Transformer model may be ignoring general entity types #1463

michhar · 2024-10-07T17:41:29Z

Amazing project, thank you so much for presidio and all of the work here.

I am noticing with a few different Hugging Face transformer models, that some of the listed entities associated with the engine, are not being picked up even with mapping.
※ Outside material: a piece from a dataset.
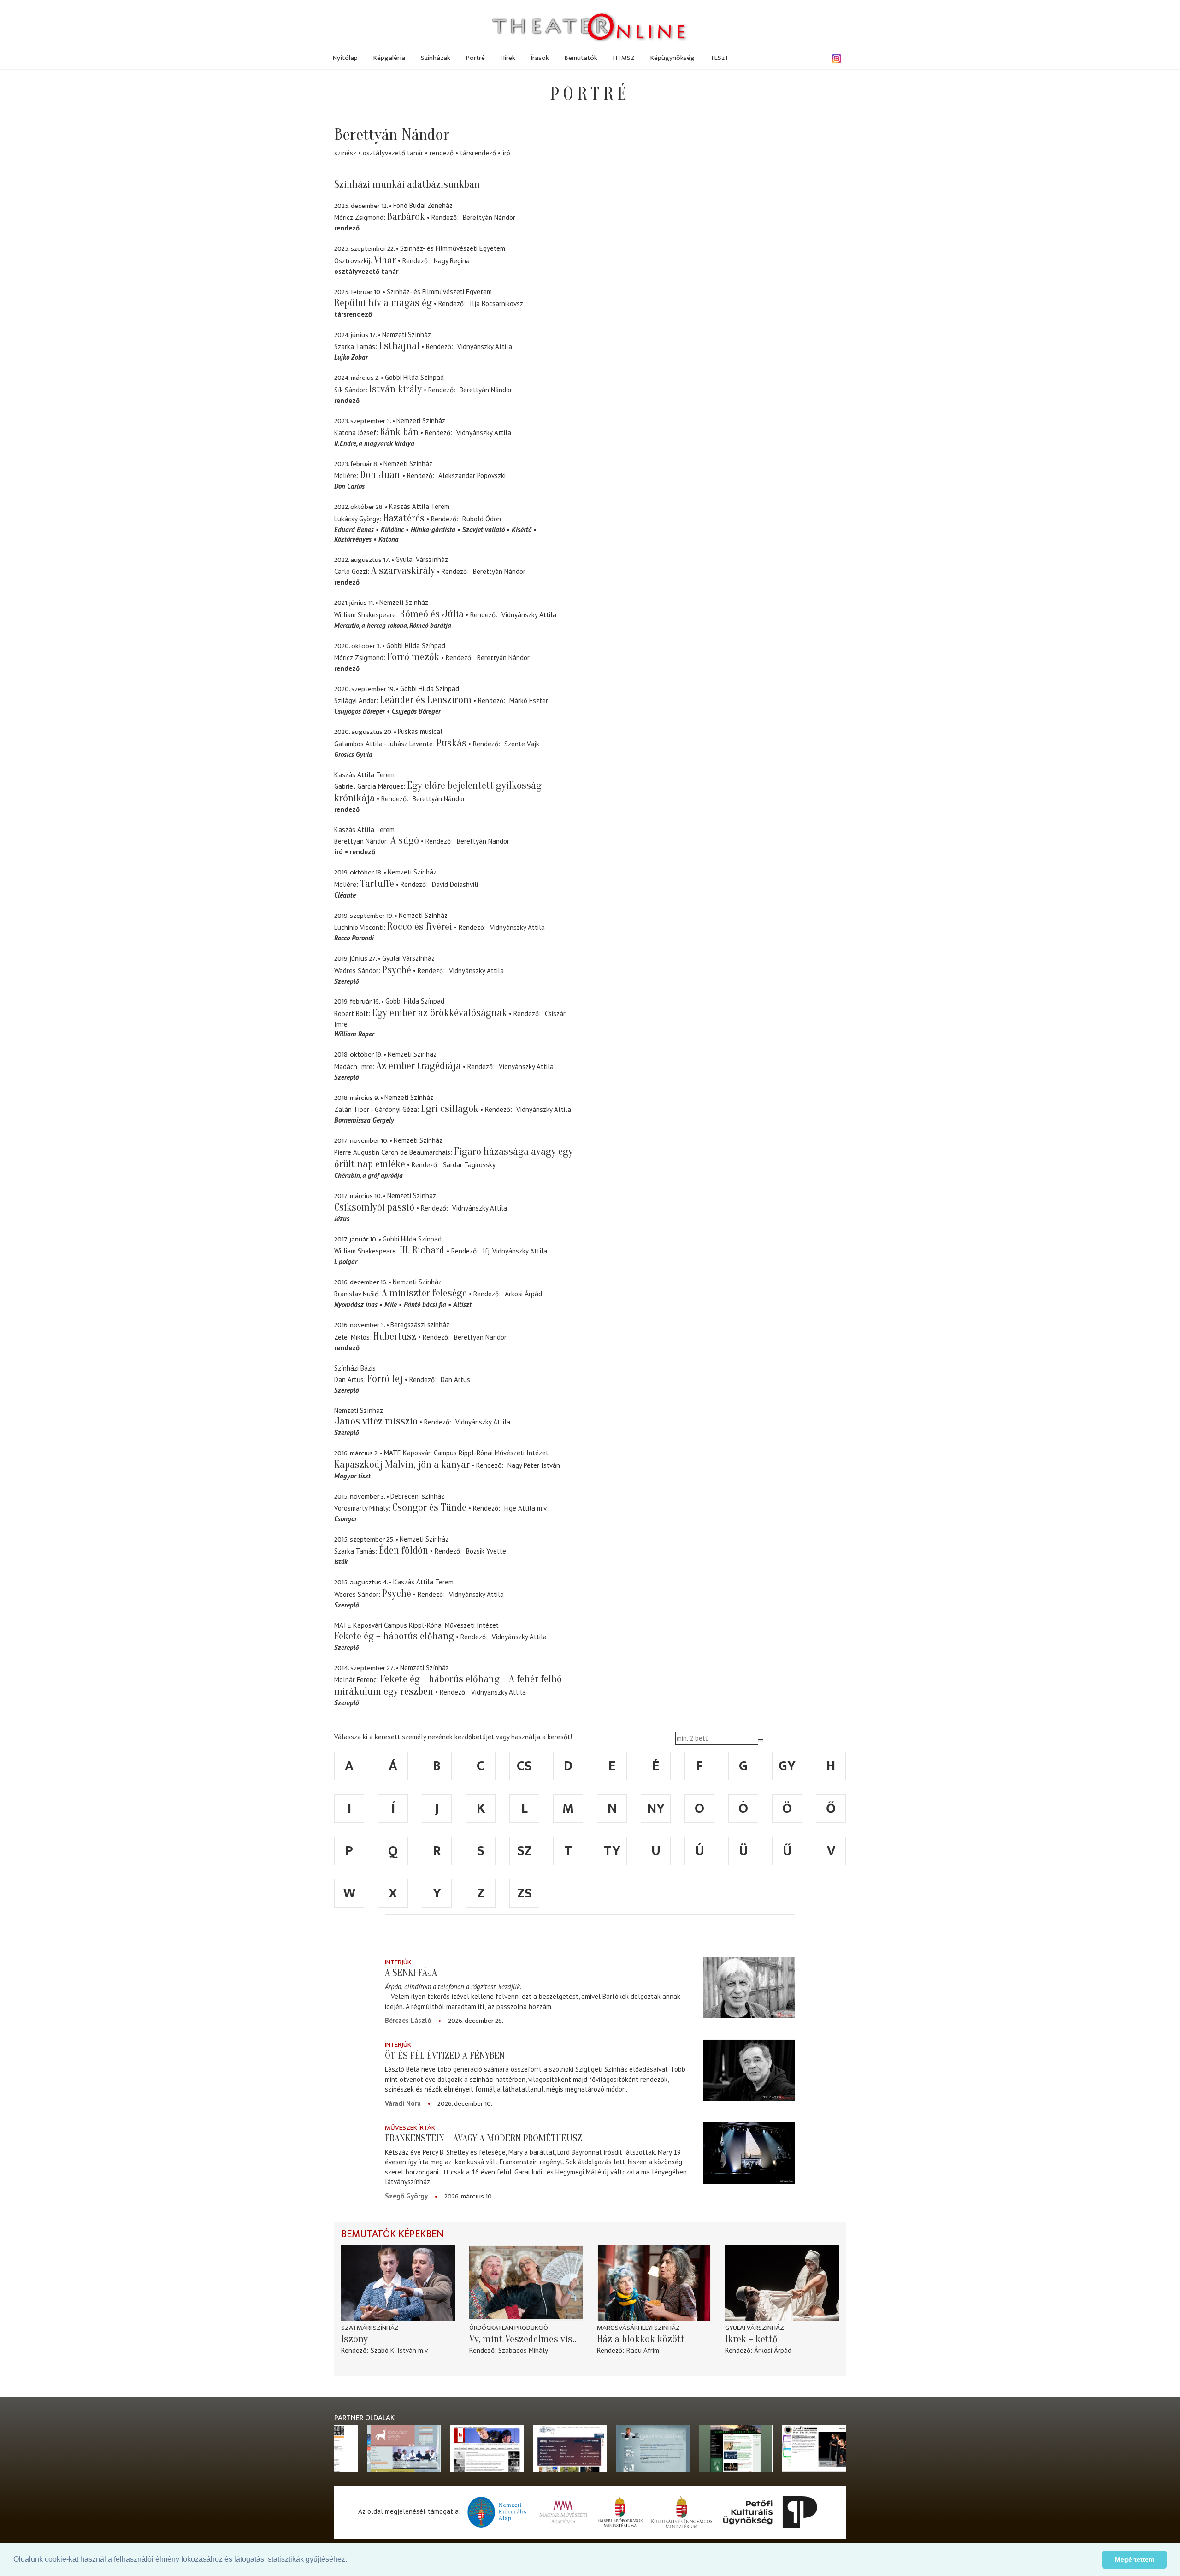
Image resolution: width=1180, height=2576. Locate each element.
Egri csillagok (449, 1109)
I am using the following on macOS:

presidio_analyzer==2.2.355
presidio_anonymizer==2.2.355

For example, here is my code to set up the engine:

# Transformer model config
tf_model_config = [
    {"lang_code": "en",
     "model_name": {
         "spacy": "en_core_web_sm", 
         "transformers": "StanfordAIMI/stanford-deidentifier-base"
    }
}]

# Entity mappings
mapping = dict(
    PER="PERSON",
    LOC="LOCATION",
    ORG="ORGANIZATION",
    AGE="AGE",
    ID="ID",
    EMAIL="EMAIL",
    DATE="DATE_TIME",
    PHONE="PHONE_NUMBER",
    PERSON="PERSON",
    LOCATION="LOCATION",
    GPE="LOCATION",
    ORGANIZATION="ORGANIZATION",
    NORP="NRP",
    PATIENT="PERSON",
    STAFF="PERSON",
    HOSP="ORGANIZATION",
    PATORG="ORGANIZATION",
    TIME="DATE_TIME",
    HCW="PERSON",
    HOSPITAL="ORGANIZATION",
    FACILITY="LOCATION"
)

tf_model_configuration = NerModelConfiguration(
    model_to_presidio_entity_mapping=mapping,
    alignment_mode="expand", # "strict", "contract", "expand"
    aggregation_strategy="max") # "simple", "first", "average", "max"

tf_engine = TransformersNlpEngine(
    models=tf_model_config,
    ner_model_configuration=tf_model_configuration)

# Transformer-based analyzer
analyzer_tf = AnalyzerEngine(
    nlp_engine=tf_engine, 
    supported_languages=["en"]
)

# Default anonymizer
anonymizer_default = AnonymizerEngine()

When I list the entities for the transformer engine with this code:

print(f'Entities for transformer engine:  {analyzer_tf.nlp_engine.get_supported_entities()}')

I get Entities for transformer engine: ['DATE_TIME', 'NRP', 'EMAIL', 'PHONE_NUMBER', 'ORGANIZATION', 'AGE', 'LOCATION', 'PERSON', 'ID'] Selection deleted

Then, I do the following to call the engine/analyzer+anonymizer:

for text in text_gens[:5]:
   
    analyzer_tf_results = analyzer_tf.analyze(text=text, language="en")
    anonymized_tf_results = anonymizer_default.anonymize(
        text=text, analyzer_results=analyzer_tf_results
    )

    print(f"Transformer anonymized text    : {anonymized_tf_results.text}\n")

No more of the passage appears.